Três cortes de apenas 0,25 p.p. não foram suficientes para aliviar sufoco. Cerca de 40% das empresas projetam aumento do endividamento com os bancos

Pesquisa divulgada pela Confederação Nacional da Indústria (CNI), nesta segunda-feira (3), mostra que em meio a juros extremamente altos e à necessidade de garantir o pagamento de despesas do dia a dia, como matérias-primas, salários e impostos, 39% das empresas consultadas projetam alta da dívida com os bancos nos próximos três meses.

“Mesmo depois dos três cortes de juros que tivemos em 2026, a taxa Selic continua muito alta e isso tem consequências negativas sobre a atividade industrial. Os resultados mostram que as empresas esperam uma maior pressão financeira nos próximos meses. Nesse cenário, os empresários esperam não só aumentar a tomada de crédito, mas fazer isso a um custo ainda mais alto”, avalia Maria Virginia Colusso, analista de Políticas e Indústria da CNI.

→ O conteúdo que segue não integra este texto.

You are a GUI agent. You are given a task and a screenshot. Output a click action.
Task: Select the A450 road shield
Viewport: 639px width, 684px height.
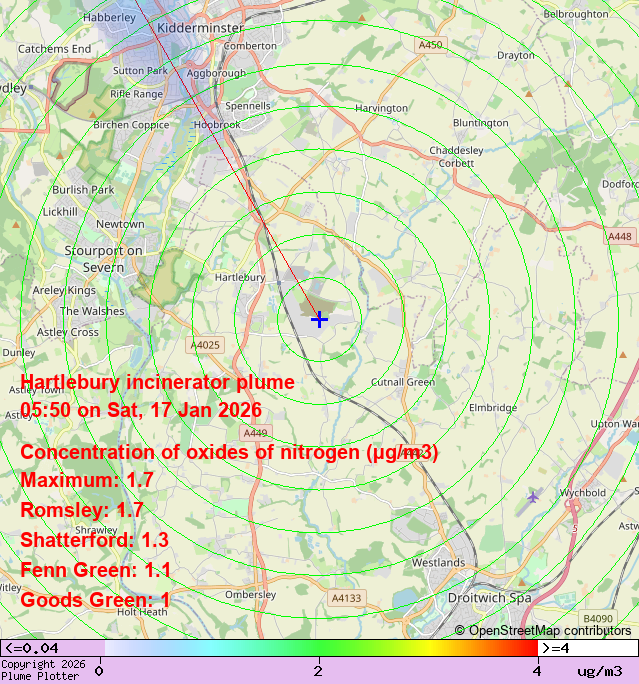point(430,45)
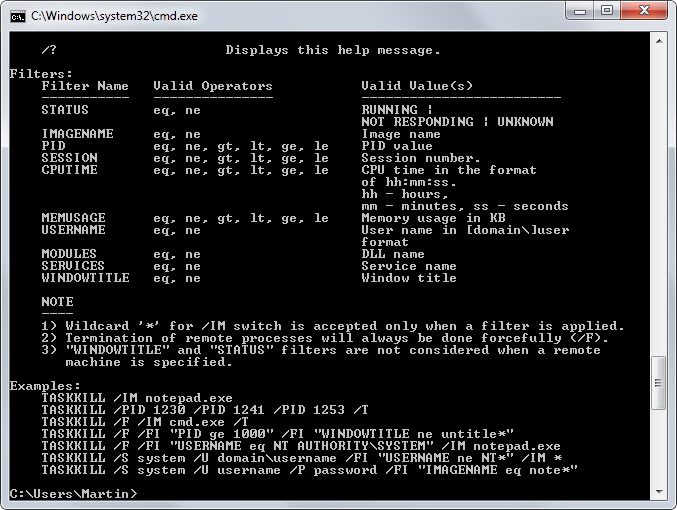This screenshot has height=510, width=677.
Task: Click the 'Displays this help message.' text
Action: [332, 50]
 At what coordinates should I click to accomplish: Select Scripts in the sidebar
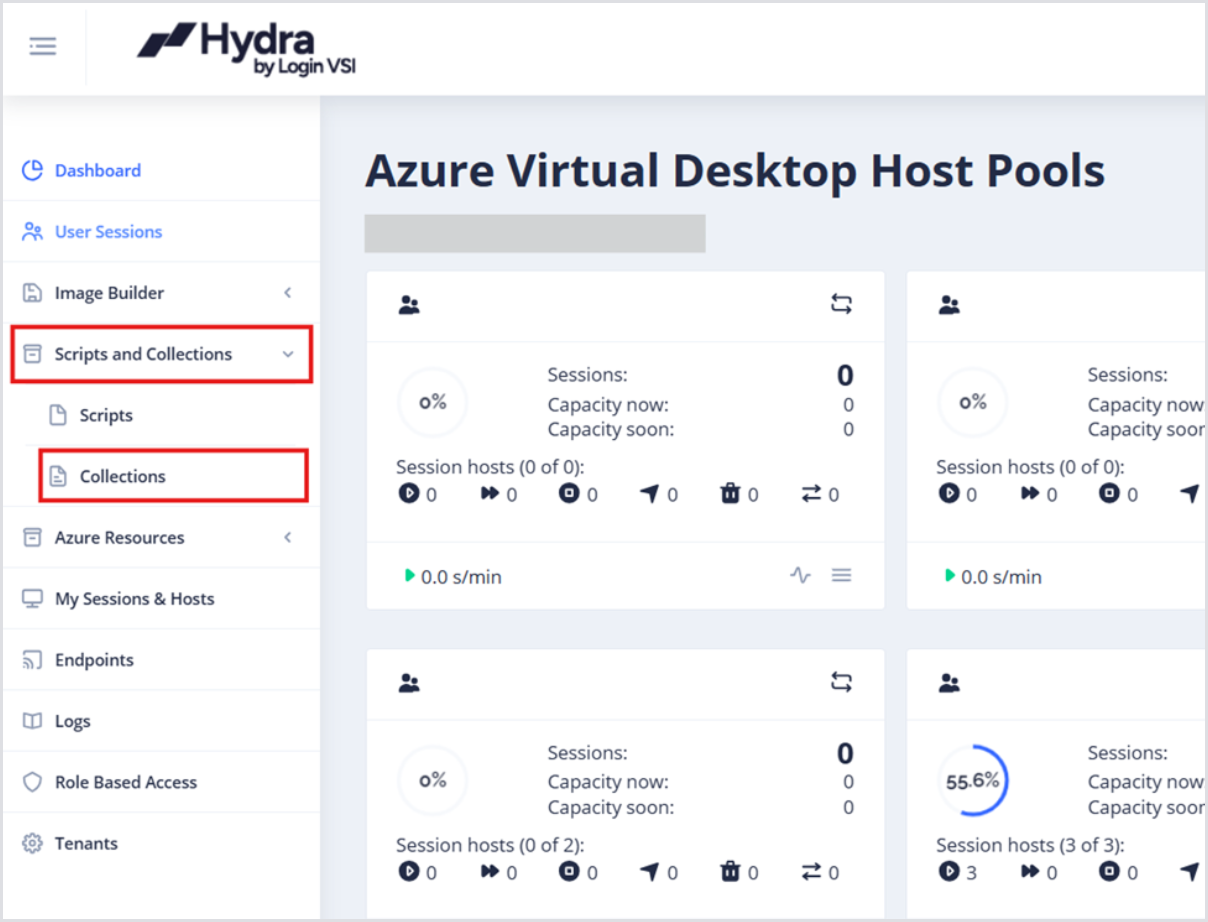pyautogui.click(x=106, y=415)
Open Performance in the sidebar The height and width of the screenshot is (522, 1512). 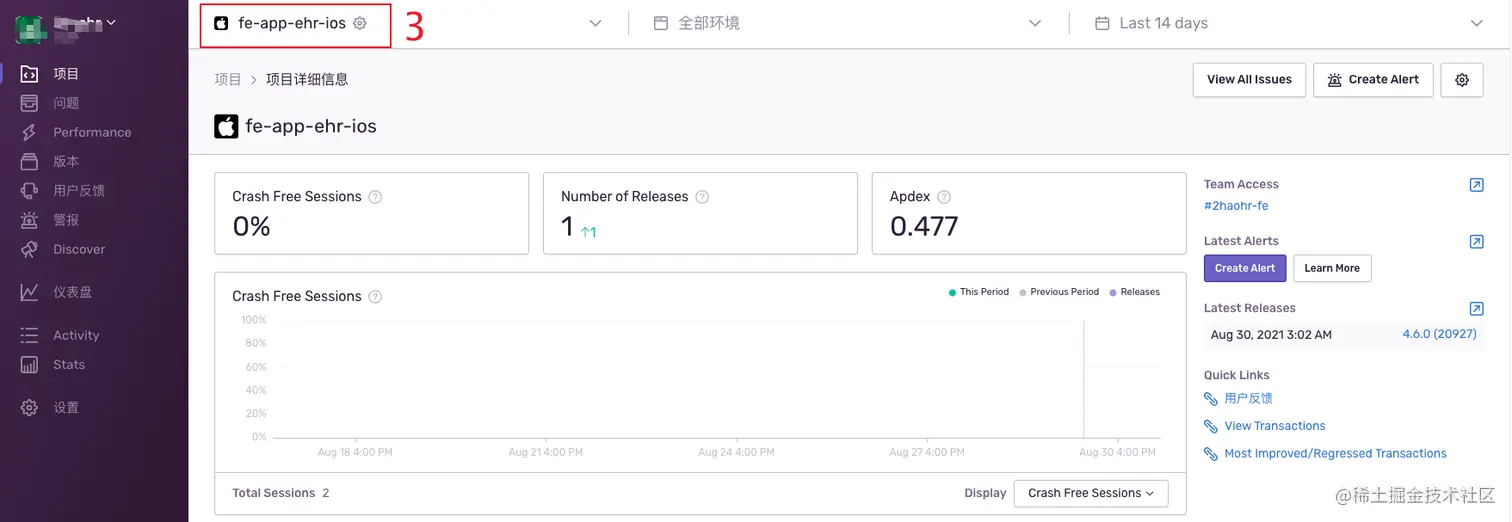click(92, 132)
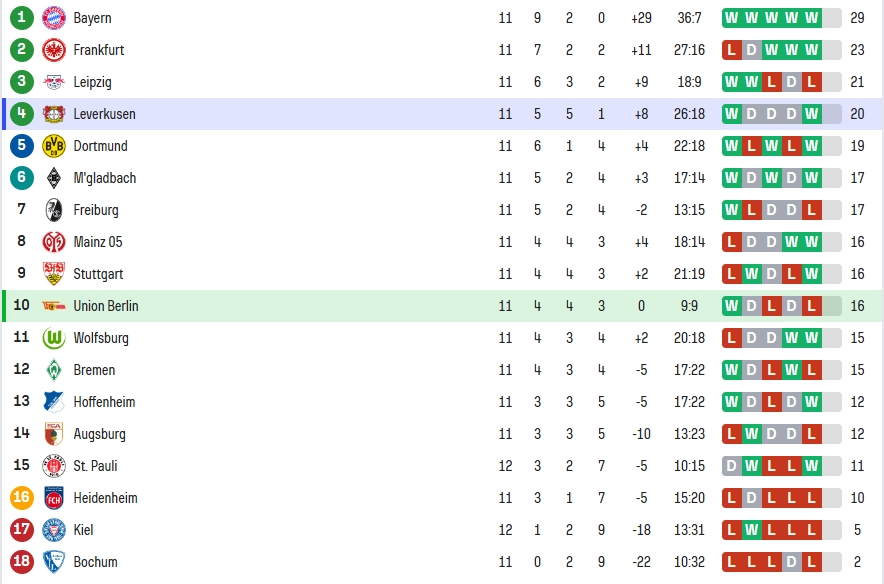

Para mais da metade das empresas (53%) “será necessário aumentar a busca por crédito para o financiamento de contas a pagar, estratégia utilizada para honrar compromissos com fornecedores, tributos e despesas operacionais, garantindo capital de giro e evitando multas”, segundo a pesquisa. Além disso, mais de um terço (38%) dos empresários consultados pela CNI espera tomar esses recursos a juros mais altos.

A pesquisa também buscou entender a necessidade de financiamento em contas a receber, que surge quando uma empresa vende produtos a prazo, mas precisa de dinheiro imediato para pagar despesas do dia a dia. ‘Nos próximos três meses, 47% dos empresários ouvidos devem intensificar a tomada de crédito para cobrir esse buraco no fluxo de caixa. O recurso captado deve vir a um custo mais elevado para 42% dos industriais consultados’, diz.

Quanto aos estoques, “42% das empresas preveem aumentar a tomada de crédito para comprar, produzir ou manter mercadorias e insumos armazenados até que eles sejam vendidos ou utilizados no processo produtivo, enquanto apenas 13% esperam reduzir. Ao todo, 42% dos respondentes acreditam em elevação dos juros cobrados pelos bancos para financiar o estoque produtivo”.

Segundo o gerente de Política Econômica da CNI, Kleber de Castro, apesar da redução dos juros, a política monetária é bastante restritiva, quadro que ajuda a entender os resultados da consulta.

“A percepção empresarial de custos financeiros elevados e viés de alta nos juros das operações de crédito é consistente com o ciclo de política monetária em curso: o ritmo de flexibilização é gradual, a taxa de juros real ex-ante segue próxima a dois dígitos e a transmissão da política monetária ao custo do crédito produtivo opera com defasagens que limitam qualquer alívio dentro do horizonte de três meses coberto pela consulta”, aponta.

COPOM

Esta semana, nos dias 4 e 5, o Comitê de Política Monetária (Copom) do Banco Central volta a se reunir para definir a taxa básica de juros da economia (Selic), hoje em 14,25% ao ano, com o Brasil campeão mundial de juro real (descontada a inflação)..

Ao avaliar o último corte na Selic, de apenas 0,25 ponto percentual, a CNI manifestou que a decisão “é incapaz de reverter o quadro de estagnação dos investimentos e asfixia financeira das empresas e das famílias”.

“Enquanto os juros reais continuarem tão elevados, beneficiando diretamente o capital especulativo, o custo do crédito vai seguir inviabilizando os planos de produção e expansão da indústria. Da mesma forma, a medida se mostra ineficaz em aliviar o orçamento das famílias, das empresas e do próprio governo, que seguirão estrangulados pelo serviço da dívida, adiando a retomada do consumo e do investimento e a superação do fantasma da inadimplência”.